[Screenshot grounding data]
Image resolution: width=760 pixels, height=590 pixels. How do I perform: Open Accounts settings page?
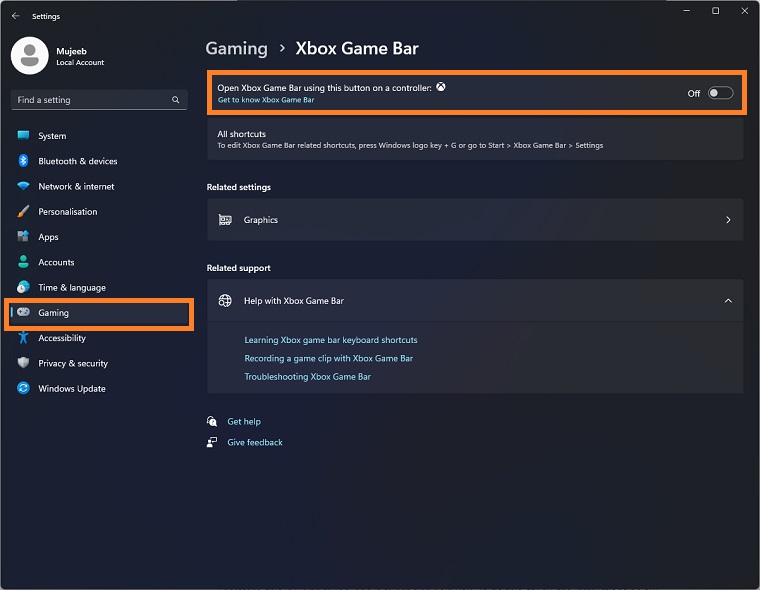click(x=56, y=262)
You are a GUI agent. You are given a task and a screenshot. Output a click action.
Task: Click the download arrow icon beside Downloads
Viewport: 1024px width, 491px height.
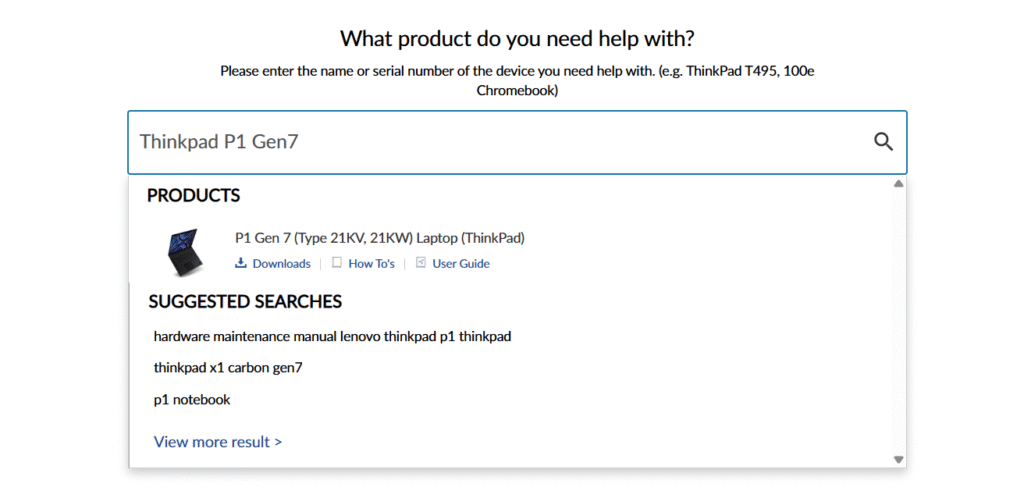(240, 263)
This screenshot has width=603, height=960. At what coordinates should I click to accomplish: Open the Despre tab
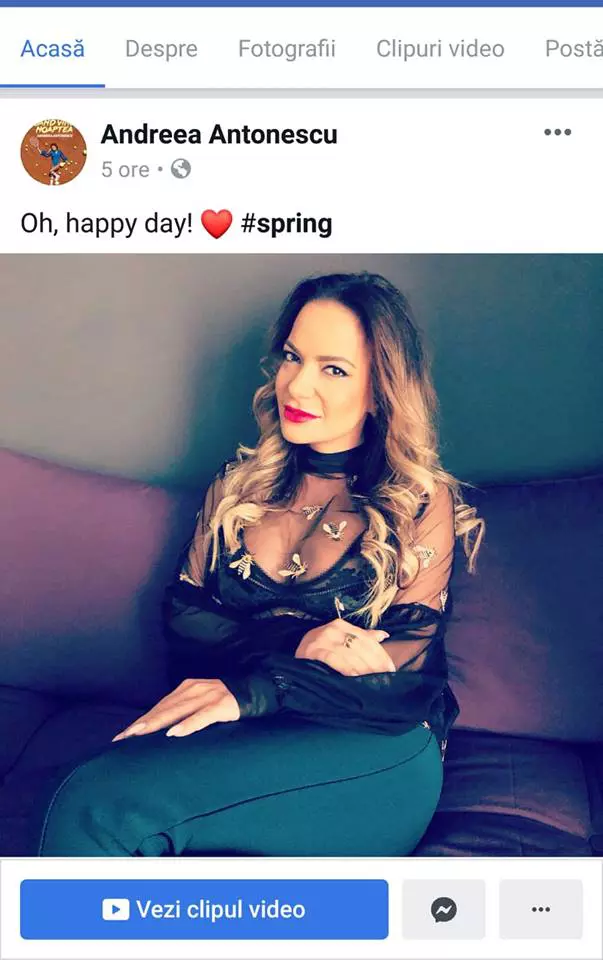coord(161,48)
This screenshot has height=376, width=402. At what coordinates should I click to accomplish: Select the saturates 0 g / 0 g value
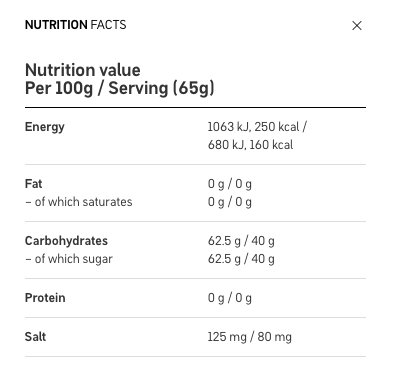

[WHAT THE TASK REQUIRES] Reproduce the data word for word without its images.

[ANSWER TO THE PROBLEM]
Image resolution: width=760 pixels, height=590 pixels. How do I perform: Open Accounts settings page?
click(x=56, y=262)
You are a GUI agent. You are given a task and a screenshot. Output a click action.
Task: Click the download arrow icon beside Downloads
Viewport: 1024px width, 491px height.
(240, 263)
This screenshot has width=603, height=960. At what coordinates should I click to accomplish: Open the Despre tab
coord(161,48)
This screenshot has height=376, width=402. At what coordinates should I click to accomplish: Select the saturates 0 g / 0 g value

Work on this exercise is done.